Material provided Start Marker

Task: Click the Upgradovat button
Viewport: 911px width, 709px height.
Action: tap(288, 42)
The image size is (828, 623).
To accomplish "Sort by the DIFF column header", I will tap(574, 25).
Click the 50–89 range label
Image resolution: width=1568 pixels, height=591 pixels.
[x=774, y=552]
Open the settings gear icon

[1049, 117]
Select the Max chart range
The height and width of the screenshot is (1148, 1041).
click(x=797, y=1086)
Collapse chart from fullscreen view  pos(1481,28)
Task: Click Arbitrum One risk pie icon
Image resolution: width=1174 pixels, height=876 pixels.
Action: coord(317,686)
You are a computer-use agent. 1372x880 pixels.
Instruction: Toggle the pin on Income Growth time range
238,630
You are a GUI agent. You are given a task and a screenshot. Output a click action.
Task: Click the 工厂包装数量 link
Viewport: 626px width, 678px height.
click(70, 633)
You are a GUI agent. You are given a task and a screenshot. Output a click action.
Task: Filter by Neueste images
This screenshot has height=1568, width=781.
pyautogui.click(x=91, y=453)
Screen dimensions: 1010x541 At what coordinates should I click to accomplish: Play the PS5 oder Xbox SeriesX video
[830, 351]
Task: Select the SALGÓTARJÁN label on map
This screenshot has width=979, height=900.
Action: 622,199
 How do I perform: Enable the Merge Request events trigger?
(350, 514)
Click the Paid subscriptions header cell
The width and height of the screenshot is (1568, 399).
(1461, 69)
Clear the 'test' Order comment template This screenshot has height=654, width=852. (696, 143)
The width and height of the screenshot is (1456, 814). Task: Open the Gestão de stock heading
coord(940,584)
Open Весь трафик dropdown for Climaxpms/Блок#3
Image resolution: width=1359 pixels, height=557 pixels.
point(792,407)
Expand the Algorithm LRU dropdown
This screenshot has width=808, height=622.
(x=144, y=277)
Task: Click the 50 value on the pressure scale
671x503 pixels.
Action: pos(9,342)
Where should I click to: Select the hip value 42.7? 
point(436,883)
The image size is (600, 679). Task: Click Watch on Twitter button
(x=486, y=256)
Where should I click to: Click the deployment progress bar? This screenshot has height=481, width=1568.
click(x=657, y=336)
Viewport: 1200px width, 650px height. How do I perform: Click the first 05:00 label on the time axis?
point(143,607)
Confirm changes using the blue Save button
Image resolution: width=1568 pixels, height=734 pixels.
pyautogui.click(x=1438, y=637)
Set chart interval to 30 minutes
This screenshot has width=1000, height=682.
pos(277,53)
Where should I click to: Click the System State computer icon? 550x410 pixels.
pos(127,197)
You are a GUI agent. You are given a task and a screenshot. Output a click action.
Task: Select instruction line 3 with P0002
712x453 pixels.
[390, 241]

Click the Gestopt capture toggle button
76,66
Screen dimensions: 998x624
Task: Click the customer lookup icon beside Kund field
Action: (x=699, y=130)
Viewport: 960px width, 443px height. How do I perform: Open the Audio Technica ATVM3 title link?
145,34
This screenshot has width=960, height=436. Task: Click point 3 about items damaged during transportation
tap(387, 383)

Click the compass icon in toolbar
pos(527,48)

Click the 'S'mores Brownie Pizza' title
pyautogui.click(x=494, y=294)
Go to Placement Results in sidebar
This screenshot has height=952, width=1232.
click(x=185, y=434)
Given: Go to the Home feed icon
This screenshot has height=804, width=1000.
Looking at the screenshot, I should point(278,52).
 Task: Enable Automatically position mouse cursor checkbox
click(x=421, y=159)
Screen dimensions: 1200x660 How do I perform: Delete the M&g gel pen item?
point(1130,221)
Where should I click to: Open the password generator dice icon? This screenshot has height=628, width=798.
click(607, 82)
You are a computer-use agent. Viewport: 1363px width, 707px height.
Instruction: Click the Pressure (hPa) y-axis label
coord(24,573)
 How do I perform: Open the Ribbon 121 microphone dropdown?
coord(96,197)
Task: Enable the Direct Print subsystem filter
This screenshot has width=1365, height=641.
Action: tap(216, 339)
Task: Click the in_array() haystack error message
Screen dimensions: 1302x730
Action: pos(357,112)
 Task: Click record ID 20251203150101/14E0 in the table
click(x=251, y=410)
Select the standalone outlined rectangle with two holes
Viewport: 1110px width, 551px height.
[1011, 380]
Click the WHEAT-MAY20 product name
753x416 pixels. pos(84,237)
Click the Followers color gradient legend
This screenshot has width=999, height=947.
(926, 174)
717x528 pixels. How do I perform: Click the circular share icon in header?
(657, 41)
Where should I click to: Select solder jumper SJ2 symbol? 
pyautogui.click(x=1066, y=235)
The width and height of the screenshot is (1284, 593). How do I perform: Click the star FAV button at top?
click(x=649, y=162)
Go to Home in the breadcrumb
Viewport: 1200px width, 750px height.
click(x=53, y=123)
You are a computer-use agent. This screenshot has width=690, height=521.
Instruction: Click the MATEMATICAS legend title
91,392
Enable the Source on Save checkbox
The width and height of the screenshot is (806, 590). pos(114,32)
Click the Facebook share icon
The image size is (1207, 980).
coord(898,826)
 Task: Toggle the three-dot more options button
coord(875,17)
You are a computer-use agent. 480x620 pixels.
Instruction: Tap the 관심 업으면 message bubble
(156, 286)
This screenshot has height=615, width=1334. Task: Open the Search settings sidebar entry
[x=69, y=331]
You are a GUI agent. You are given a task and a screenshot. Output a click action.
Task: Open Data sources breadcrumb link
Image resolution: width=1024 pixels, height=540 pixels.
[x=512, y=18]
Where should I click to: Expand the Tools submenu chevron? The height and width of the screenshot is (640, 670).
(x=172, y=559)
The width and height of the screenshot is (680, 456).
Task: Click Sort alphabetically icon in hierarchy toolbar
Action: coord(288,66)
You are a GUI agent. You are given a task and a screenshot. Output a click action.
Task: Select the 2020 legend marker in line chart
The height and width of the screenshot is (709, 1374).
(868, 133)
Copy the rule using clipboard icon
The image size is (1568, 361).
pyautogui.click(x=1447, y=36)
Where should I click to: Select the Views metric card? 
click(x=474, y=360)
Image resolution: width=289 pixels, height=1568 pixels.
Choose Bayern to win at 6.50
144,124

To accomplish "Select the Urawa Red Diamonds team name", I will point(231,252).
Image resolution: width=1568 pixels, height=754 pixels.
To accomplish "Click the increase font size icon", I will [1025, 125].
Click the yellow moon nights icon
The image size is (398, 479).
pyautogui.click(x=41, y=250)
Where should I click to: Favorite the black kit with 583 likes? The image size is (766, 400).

Material provided End Marker

Set down exactly what runs from the line containing "Image resolution: width=1568 pixels, height=754" through the last line above, both lines included.

Image resolution: width=1568 pixels, height=754 pixels.
To accomplish "Click the increase font size icon", I will [1025, 125].
Click the yellow moon nights icon
The image size is (398, 479).
pyautogui.click(x=41, y=250)
Where should I click to: Favorite the black kit with 583 likes? The image size is (766, 400).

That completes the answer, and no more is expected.